Rewrite the records from the line with "Select the desk chair in primary bedroom" up to and including the line with "pyautogui.click(x=102, y=267)", swapping "Screen dimensions" for "Screen size" and leaving everything else unchanged.

§ INPUT MATERIAL
•••••

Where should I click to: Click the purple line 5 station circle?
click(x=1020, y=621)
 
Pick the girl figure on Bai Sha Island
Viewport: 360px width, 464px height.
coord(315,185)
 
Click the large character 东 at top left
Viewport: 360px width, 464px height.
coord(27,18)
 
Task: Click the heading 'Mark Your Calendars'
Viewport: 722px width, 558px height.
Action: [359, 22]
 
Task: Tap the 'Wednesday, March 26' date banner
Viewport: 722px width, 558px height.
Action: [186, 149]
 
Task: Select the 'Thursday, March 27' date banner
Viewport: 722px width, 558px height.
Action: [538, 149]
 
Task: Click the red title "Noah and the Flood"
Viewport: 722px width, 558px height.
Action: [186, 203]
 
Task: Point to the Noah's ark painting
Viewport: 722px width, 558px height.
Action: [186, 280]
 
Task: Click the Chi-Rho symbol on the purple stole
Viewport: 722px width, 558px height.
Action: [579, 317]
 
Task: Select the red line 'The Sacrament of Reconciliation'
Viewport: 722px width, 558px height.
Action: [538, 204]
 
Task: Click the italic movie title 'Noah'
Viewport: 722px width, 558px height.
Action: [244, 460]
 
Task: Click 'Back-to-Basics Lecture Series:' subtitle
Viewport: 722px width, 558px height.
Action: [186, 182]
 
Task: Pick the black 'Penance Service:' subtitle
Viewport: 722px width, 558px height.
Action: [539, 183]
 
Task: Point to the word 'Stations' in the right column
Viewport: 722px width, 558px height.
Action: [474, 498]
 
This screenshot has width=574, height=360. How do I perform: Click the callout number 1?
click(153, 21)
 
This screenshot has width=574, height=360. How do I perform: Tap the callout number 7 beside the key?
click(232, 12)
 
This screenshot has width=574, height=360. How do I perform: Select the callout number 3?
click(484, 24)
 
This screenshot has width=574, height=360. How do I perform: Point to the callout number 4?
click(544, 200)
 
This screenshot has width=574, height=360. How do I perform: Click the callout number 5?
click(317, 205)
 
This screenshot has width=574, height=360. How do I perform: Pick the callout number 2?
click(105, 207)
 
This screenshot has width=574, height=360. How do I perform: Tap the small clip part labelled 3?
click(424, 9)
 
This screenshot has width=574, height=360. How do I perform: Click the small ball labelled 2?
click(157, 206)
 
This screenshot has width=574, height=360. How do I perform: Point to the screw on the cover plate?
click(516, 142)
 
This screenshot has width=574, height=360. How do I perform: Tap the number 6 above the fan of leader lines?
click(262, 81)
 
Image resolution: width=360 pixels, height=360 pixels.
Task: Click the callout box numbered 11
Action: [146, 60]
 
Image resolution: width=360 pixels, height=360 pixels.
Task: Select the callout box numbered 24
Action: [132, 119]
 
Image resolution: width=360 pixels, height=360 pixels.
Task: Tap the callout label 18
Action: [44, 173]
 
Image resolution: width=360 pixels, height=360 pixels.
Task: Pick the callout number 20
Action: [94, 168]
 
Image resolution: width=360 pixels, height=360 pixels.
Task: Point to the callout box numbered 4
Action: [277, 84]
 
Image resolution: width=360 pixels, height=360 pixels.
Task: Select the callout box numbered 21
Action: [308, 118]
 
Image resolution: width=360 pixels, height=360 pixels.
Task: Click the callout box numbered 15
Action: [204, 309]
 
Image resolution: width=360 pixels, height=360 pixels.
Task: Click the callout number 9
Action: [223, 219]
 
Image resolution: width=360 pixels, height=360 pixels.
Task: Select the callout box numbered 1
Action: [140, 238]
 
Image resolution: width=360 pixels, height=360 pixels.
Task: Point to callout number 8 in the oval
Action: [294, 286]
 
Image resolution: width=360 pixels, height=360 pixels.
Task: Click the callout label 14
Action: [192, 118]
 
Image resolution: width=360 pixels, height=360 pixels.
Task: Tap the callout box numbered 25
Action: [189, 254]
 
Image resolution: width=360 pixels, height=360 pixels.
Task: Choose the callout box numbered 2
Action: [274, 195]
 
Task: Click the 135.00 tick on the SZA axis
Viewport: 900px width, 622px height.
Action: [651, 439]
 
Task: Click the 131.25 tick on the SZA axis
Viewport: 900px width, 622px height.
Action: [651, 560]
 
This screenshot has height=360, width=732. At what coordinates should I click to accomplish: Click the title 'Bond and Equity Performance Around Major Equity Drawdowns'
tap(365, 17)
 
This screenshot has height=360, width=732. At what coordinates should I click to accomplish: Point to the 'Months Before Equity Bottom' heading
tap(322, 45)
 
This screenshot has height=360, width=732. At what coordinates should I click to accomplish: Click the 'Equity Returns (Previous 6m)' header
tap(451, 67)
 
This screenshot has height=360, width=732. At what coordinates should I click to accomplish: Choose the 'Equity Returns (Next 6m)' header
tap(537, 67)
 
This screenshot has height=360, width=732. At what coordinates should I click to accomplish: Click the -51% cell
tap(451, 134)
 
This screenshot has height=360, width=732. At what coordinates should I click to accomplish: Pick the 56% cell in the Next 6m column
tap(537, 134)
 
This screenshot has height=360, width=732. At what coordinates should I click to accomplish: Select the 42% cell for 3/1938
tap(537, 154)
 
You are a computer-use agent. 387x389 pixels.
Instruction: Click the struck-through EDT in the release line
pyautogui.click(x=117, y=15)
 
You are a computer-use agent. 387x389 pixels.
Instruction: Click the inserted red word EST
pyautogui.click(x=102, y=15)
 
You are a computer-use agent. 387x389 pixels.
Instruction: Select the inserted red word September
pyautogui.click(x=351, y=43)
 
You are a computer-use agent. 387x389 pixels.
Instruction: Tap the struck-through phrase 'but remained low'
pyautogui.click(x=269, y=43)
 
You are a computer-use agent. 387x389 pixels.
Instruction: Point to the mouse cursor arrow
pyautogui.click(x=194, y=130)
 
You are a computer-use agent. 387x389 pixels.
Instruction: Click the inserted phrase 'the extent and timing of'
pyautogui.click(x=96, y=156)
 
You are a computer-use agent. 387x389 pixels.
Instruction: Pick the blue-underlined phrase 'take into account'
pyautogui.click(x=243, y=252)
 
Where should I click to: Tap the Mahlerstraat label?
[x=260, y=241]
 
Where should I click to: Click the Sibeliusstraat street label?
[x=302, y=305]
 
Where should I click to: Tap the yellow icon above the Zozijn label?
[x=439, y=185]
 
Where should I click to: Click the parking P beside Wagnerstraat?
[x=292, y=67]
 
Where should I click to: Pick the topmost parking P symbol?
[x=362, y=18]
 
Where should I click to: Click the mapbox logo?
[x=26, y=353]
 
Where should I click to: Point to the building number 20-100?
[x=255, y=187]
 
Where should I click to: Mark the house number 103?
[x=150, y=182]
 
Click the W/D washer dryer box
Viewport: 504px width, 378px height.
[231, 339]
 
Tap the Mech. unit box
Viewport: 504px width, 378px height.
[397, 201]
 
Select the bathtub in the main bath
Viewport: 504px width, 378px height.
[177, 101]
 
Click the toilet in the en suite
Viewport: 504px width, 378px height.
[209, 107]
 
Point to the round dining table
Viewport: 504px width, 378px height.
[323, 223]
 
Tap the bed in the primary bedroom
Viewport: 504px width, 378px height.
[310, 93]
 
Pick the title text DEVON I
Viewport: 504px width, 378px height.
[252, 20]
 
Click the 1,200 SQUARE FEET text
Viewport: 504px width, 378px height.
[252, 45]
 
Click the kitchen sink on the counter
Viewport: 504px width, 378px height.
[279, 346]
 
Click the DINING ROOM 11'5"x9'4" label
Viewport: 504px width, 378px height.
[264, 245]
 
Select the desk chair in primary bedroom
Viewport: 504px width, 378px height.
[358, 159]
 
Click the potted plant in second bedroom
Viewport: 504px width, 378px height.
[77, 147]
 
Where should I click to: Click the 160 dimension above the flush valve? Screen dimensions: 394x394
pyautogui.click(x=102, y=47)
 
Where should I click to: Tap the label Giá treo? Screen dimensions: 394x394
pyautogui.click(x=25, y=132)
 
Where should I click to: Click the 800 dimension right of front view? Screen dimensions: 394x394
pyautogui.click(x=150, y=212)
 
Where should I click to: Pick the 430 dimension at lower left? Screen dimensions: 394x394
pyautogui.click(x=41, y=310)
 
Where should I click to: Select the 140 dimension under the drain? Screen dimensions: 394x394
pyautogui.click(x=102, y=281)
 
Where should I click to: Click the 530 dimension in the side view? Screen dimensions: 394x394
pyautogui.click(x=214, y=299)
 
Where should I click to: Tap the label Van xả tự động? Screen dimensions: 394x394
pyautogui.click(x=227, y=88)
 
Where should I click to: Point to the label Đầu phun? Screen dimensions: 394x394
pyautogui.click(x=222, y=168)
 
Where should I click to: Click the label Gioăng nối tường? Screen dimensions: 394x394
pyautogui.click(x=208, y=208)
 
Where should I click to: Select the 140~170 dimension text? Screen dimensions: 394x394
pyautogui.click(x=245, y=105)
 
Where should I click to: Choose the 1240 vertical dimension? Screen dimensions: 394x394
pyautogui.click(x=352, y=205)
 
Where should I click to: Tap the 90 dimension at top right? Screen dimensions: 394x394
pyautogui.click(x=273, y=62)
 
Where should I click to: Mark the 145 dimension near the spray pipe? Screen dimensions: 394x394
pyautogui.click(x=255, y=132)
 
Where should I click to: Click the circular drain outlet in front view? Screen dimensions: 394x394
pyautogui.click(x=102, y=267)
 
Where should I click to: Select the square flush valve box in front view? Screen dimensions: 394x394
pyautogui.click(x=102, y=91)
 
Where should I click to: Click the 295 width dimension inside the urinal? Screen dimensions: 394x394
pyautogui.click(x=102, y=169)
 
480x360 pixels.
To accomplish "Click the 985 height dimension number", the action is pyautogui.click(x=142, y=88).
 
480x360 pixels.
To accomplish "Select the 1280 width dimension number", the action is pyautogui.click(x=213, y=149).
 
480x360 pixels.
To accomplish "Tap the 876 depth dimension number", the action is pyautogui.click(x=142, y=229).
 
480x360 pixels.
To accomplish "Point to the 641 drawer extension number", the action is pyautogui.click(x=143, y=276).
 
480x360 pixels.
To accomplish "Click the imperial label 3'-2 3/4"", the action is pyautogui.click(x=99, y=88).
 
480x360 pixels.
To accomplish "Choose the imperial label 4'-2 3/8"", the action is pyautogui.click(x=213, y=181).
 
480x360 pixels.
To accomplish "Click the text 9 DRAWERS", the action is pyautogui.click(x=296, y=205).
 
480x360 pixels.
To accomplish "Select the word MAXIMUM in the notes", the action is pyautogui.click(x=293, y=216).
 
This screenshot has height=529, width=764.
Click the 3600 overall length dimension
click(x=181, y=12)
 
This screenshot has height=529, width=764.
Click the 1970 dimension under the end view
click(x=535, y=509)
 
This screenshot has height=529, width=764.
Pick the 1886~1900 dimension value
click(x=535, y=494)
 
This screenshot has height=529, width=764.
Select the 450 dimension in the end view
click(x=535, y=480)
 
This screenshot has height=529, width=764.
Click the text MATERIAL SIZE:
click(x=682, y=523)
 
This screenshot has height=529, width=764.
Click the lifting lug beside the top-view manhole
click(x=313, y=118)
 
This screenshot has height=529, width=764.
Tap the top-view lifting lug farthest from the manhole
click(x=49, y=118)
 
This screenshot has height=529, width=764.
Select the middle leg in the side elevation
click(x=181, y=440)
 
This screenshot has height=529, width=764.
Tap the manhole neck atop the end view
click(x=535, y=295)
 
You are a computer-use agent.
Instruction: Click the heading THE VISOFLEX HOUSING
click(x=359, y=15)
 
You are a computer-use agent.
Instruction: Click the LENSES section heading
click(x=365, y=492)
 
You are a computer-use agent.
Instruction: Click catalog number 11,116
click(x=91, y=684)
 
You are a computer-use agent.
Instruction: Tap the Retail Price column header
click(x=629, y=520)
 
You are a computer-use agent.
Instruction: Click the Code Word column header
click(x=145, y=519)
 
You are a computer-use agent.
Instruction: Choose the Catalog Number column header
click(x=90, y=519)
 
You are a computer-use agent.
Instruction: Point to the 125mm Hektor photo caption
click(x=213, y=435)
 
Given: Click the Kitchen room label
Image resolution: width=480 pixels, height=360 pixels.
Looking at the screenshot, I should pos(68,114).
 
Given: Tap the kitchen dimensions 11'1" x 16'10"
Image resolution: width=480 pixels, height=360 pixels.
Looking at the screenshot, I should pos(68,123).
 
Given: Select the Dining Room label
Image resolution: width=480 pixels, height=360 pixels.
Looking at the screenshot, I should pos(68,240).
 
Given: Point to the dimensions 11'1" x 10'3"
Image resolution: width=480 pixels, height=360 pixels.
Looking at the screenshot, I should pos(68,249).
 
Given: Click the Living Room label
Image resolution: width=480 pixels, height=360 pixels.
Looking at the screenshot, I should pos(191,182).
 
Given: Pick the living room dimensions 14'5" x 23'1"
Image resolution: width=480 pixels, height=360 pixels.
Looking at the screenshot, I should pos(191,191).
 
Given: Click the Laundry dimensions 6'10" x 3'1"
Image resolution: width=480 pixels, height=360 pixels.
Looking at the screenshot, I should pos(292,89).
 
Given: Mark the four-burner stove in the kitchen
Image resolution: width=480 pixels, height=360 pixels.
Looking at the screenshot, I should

•••••

§ OUTPUT OF THE EXERCISE
Select the desk chair in primary bedroom
Viewport: 504px width, 378px height.
[358, 159]
 
Click the potted plant in second bedroom
Viewport: 504px width, 378px height.
[77, 147]
 
Where should I click to: Click the 160 dimension above the flush valve? Screen size: 394x394
pyautogui.click(x=102, y=47)
 
Where should I click to: Tap the label Giá treo? Screen size: 394x394
pyautogui.click(x=25, y=132)
 
Where should I click to: Click the 800 dimension right of front view? Screen size: 394x394
pyautogui.click(x=150, y=212)
 
Where should I click to: Pick the 430 dimension at lower left? Screen size: 394x394
pyautogui.click(x=41, y=310)
 
Where should I click to: Select the 140 dimension under the drain? Screen size: 394x394
pyautogui.click(x=102, y=281)
 
Where should I click to: Click the 530 dimension in the side view? Screen size: 394x394
pyautogui.click(x=214, y=299)
 
Where should I click to: Tap the label Van xả tự động? Screen size: 394x394
pyautogui.click(x=227, y=88)
 
Where should I click to: Point to the label Đầu phun? Screen size: 394x394
pyautogui.click(x=222, y=168)
 
Where should I click to: Click the label Gioăng nối tường? Screen size: 394x394
pyautogui.click(x=208, y=208)
 
Where should I click to: Select the 140~170 dimension text? Screen size: 394x394
pyautogui.click(x=245, y=105)
 
Where should I click to: Choose the 1240 vertical dimension? Screen size: 394x394
pyautogui.click(x=352, y=205)
 
Where should I click to: Tap the 90 dimension at top right? Screen size: 394x394
pyautogui.click(x=273, y=62)
 
Where should I click to: Mark the 145 dimension near the spray pipe? Screen size: 394x394
pyautogui.click(x=255, y=132)
 
Where should I click to: Click the circular drain outlet in front view? Screen size: 394x394
pyautogui.click(x=102, y=267)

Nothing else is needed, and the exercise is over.